There's always rice and beans. It might even be better for me.:facepalm:
 
No, I am betting inflation won't, on average, go higher. That is why I don't like the thought of buying an annuity at today's rates but I like the thought at higher rates. After all, I can lock in, even with a graduated annuity, a SWR much higher than 4% for that portion of my portfolio.

Marc

Yes, and "locking in" the rate is exactly what you'll be doing.
We've had some remarkably low inflation of late, it's not usually like this. And we have a huge gob of debt that will provide a powerful incentive in future years for the US government to foster inflation (so the debts can be paid off with dollars that are worth less).

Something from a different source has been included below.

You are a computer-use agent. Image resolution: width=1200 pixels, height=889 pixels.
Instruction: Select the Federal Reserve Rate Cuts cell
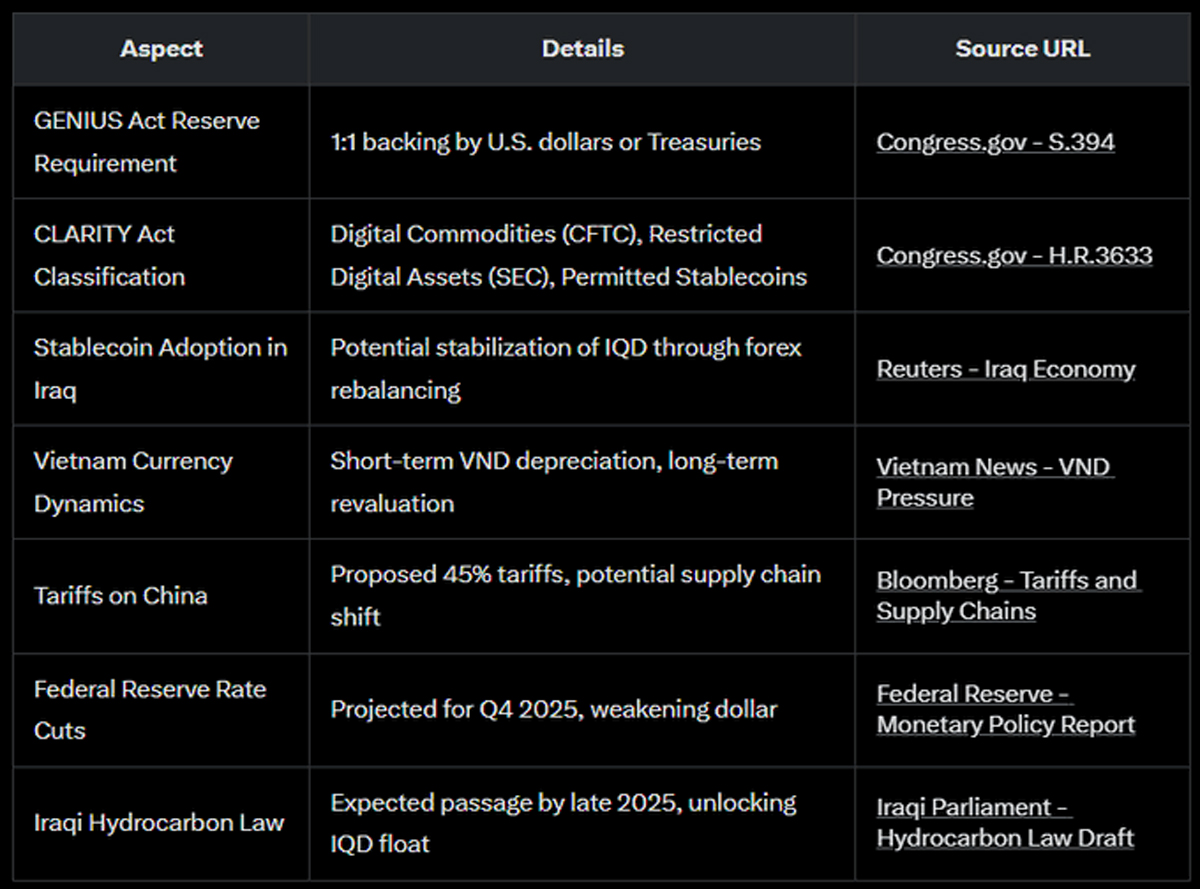point(149,709)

There were many 30 year periods in the past when a "locked in" 5% rate wouldn't have worked out very well.
U.S.+Yearly+Inflation+Since+1900.jpg
 
I just bought my first deferred annuity this year (as discussed in other threads) but did not take inflation into consideration -the annuity will have a 12% payout when I reach 62.
If you buy an annuity that's exactly the bet you'll be making--that inflation will stay low.
 
I just bought my first deferred annuity this year (as discussed in other threads) but did not take inflation into consideration -the annuity will have a 12% payout when I reach 62.
This might work out, or you might end up losing money to inflation (because of the way it's calculated and paid out, a direct comparison of an annuity's payout rate and inflation % isn't applicable). But I'm sure you purchased the annuity in order to have a guaranteed income stream, realizing that the income stream might be smaller than what you likely could have achieved through other investments, and that there's no guarantee it will keep pace with inflation. You pay for the guaranteed fixed income, and many people believe doing this is a good choice for their situation.
 
If you buy an annuity that's exactly the bet you'll be making--that inflation will stay low.
Funny thing is that you can't time much - even annuities (specifically an SPIA).

We purchased ours in early-2007 with an IRR rate of just under 5% (no COLA).

Today, more than five years later? We look smart. Really, it was a short term bet on a long term instrument (life SPIA, purchased as "gap insurance" while delaying SS). Any remaining payments after that time are just icing on the cake for the rest of our lives, in our plan.
 
There were many 30 year periods in the past when a "locked in" 5% rate wouldn't have worked out very well.

Yes, and if treasuries go to 8% anytime in the next ten years, this country is going have to renege on so much debt that I won't be worrying that I made a somewhat bad debt on an immediate annuity. No matter inflation, we will not be able to grow our way to sustain 20,000,000,000,000 debt at 8%.